(Beginning of Data provided)
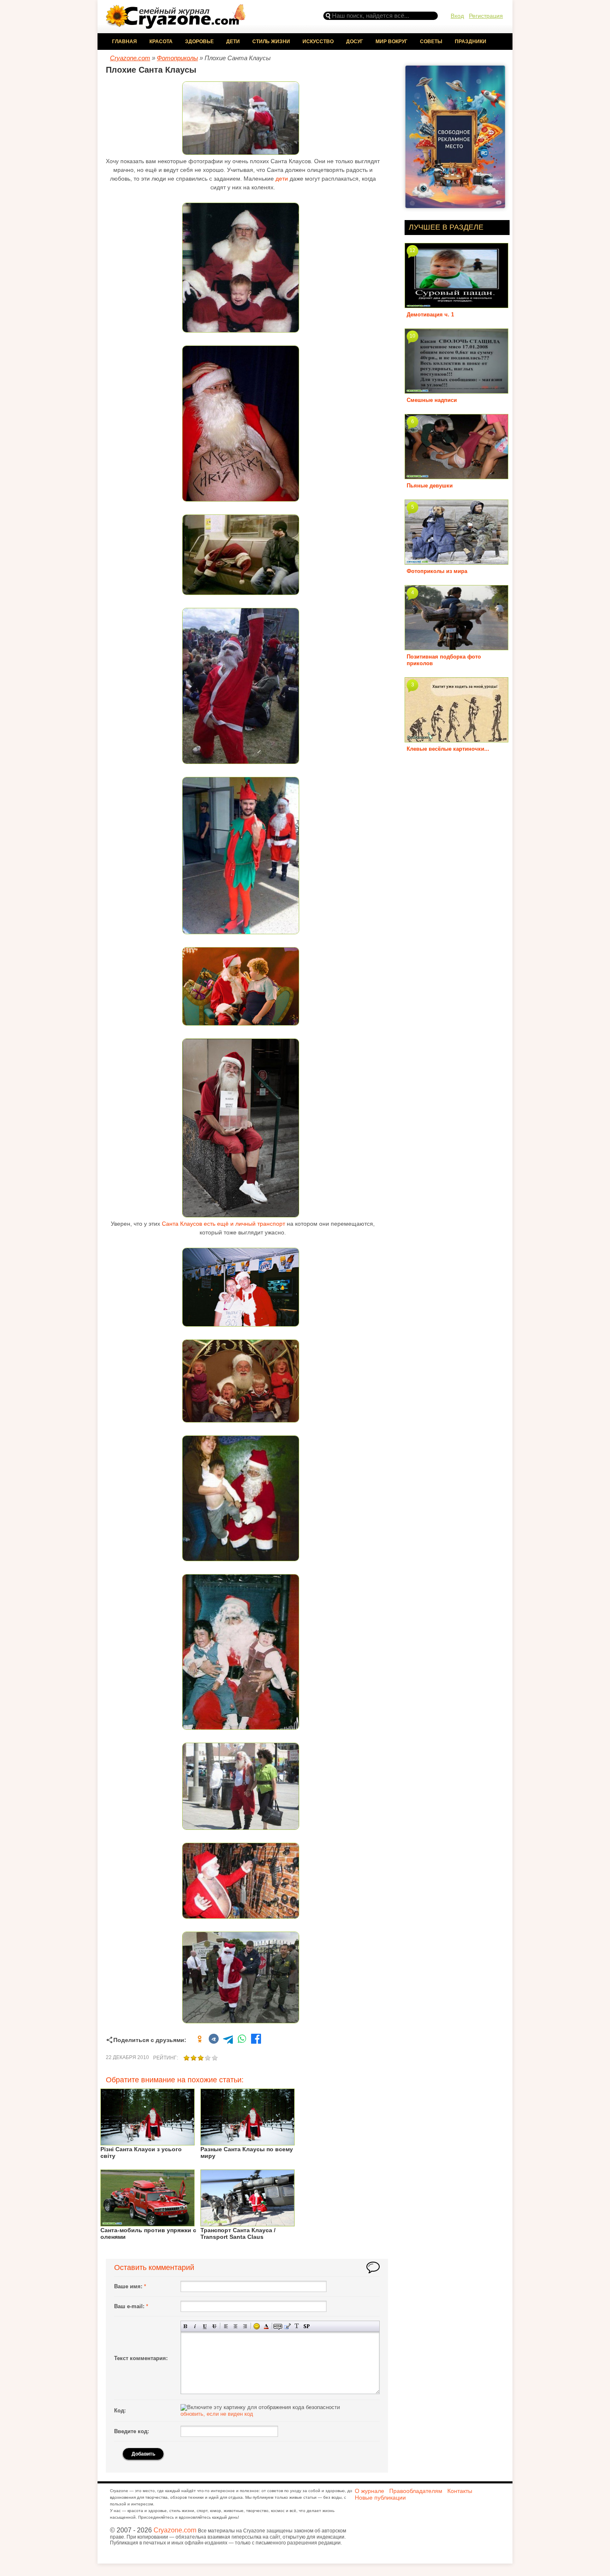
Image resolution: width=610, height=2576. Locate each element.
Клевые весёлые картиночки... (448, 749)
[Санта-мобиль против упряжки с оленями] (147, 2223)
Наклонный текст (195, 2326)
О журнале (369, 2491)
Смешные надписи (432, 400)
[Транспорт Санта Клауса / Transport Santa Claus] (247, 2223)
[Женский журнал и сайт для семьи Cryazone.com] (176, 26)
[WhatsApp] (242, 2040)
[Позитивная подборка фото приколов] (456, 647)
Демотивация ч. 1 (430, 314)
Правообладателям (415, 2491)
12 (412, 250)
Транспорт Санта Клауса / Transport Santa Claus (238, 2233)
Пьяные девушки (430, 485)
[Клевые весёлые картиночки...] (456, 739)
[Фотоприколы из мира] (456, 561)
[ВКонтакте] (214, 2040)
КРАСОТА (161, 41)
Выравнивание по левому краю (226, 2326)
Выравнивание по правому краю (245, 2326)
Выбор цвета (266, 2326)
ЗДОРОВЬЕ (199, 41)
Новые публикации (380, 2497)
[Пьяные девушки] (456, 476)
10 (412, 336)
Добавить (143, 2454)
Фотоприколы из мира (437, 571)
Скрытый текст (278, 2326)
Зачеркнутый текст (214, 2326)
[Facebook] (256, 2040)
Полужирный (185, 2326)
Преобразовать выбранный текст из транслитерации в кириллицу (297, 2326)
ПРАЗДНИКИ (470, 41)
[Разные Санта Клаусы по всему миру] (247, 2142)
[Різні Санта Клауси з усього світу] (147, 2142)
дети (282, 178)
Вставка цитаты (287, 2326)
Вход (457, 15)
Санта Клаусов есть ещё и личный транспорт (223, 1223)
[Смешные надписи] (456, 390)
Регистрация (486, 15)
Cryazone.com (175, 2530)
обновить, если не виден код (217, 2414)
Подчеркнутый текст (205, 2326)
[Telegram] (228, 2040)
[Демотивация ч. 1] (456, 305)
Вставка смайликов (256, 2326)
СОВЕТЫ (431, 41)
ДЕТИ (233, 41)
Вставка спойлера (306, 2326)
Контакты (459, 2491)
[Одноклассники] (200, 2040)
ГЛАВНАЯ (124, 41)
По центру (235, 2326)
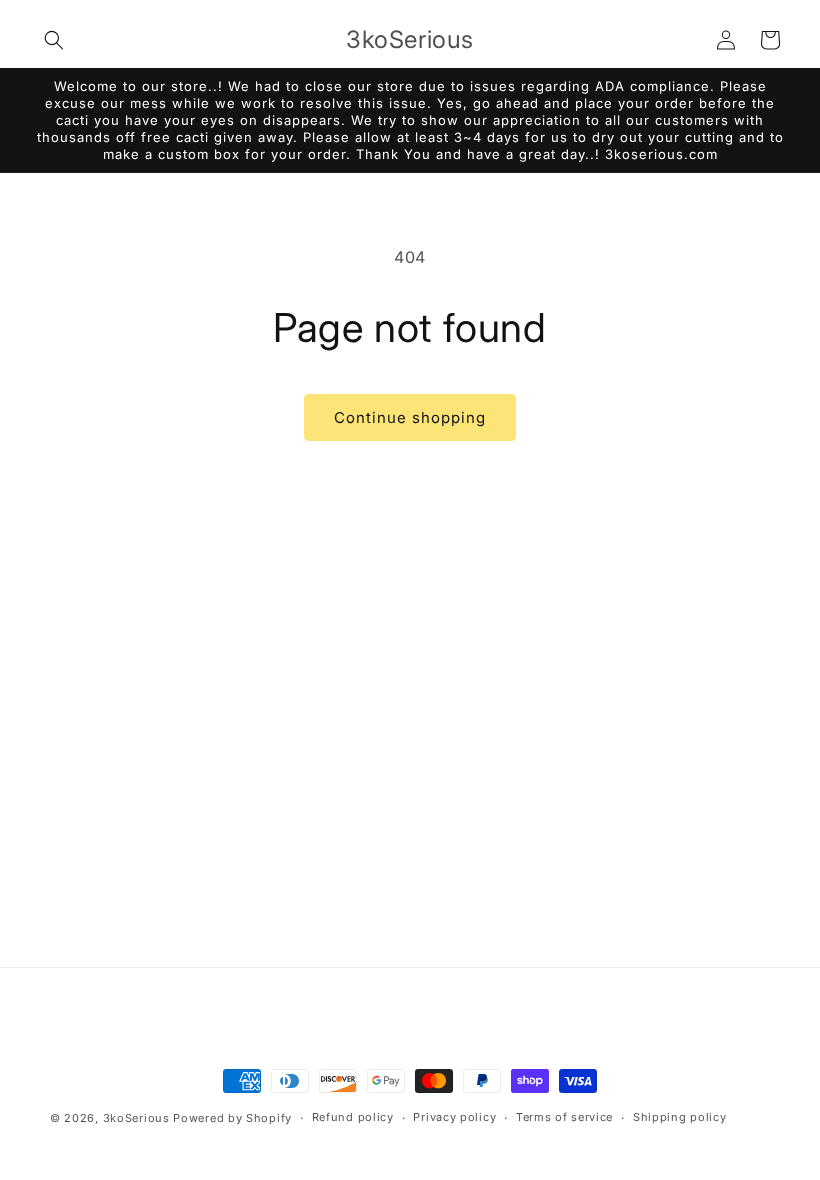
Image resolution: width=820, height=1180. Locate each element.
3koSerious (136, 1118)
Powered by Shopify (232, 1118)
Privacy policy (454, 1117)
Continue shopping (410, 417)
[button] (54, 40)
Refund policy (353, 1117)
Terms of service (564, 1117)
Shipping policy (680, 1117)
(End of Data provided)
_What you need to do_
Only the records, copied exactly and free of pictures, belong in the answer.

_Written answer_
Image resolution: width=610, height=2576. Locate each element.
Клевые весёлые картиночки... (448, 749)
[Санта-мобиль против упряжки с оленями] (147, 2223)
Наклонный текст (195, 2326)
О журнале (369, 2491)
Смешные надписи (432, 400)
[Транспорт Санта Клауса / Transport Santa Claus] (247, 2223)
[Женский журнал и сайт для семьи Cryazone.com] (176, 26)
[WhatsApp] (242, 2040)
[Позитивная подборка фото приколов] (456, 647)
Демотивация ч. 1 (430, 314)
Правообладателям (415, 2491)
12 (412, 250)
Транспорт Санта Клауса / Transport Santa Claus (238, 2233)
Пьяные девушки (430, 485)
[Клевые весёлые картиночки...] (456, 739)
[Фотоприколы из мира] (456, 561)
[ВКонтакте] (214, 2040)
КРАСОТА (161, 41)
Выравнивание по левому краю (226, 2326)
Выравнивание по правому краю (245, 2326)
Выбор цвета (266, 2326)
ЗДОРОВЬЕ (199, 41)
Новые публикации (380, 2497)
[Пьяные девушки] (456, 476)
10 (412, 336)
Добавить (143, 2454)
Фотоприколы из мира (437, 571)
Скрытый текст (278, 2326)
Зачеркнутый текст (214, 2326)
[Facebook] (256, 2040)
Полужирный (185, 2326)
Преобразовать выбранный текст из транслитерации в кириллицу (297, 2326)
ПРАЗДНИКИ (470, 41)
[Разные Санта Клаусы по всему миру] (247, 2142)
[Різні Санта Клауси з усього світу] (147, 2142)
дети (282, 178)
Вставка цитаты (287, 2326)
Вход (457, 15)
Санта Клаусов есть ещё и личный транспорт (223, 1223)
[Смешные надписи] (456, 390)
Регистрация (486, 15)
Cryazone.com (175, 2530)
обновить, если не виден код (217, 2414)
Подчеркнутый текст (205, 2326)
[Telegram] (228, 2040)
[Демотивация ч. 1] (456, 305)
Вставка смайликов (256, 2326)
СОВЕТЫ (431, 41)
ДЕТИ (233, 41)
Вставка спойлера (306, 2326)
Контакты (459, 2491)
[Одноклассники] (200, 2040)
ГЛАВНАЯ (124, 41)
По центру (235, 2326)
Image resolution: width=820, height=1180. Locate each element.
3koSerious (136, 1118)
Powered by Shopify (232, 1118)
Privacy policy (454, 1117)
Continue shopping (410, 417)
[button] (54, 40)
Refund policy (353, 1117)
Terms of service (564, 1117)
Shipping policy (680, 1117)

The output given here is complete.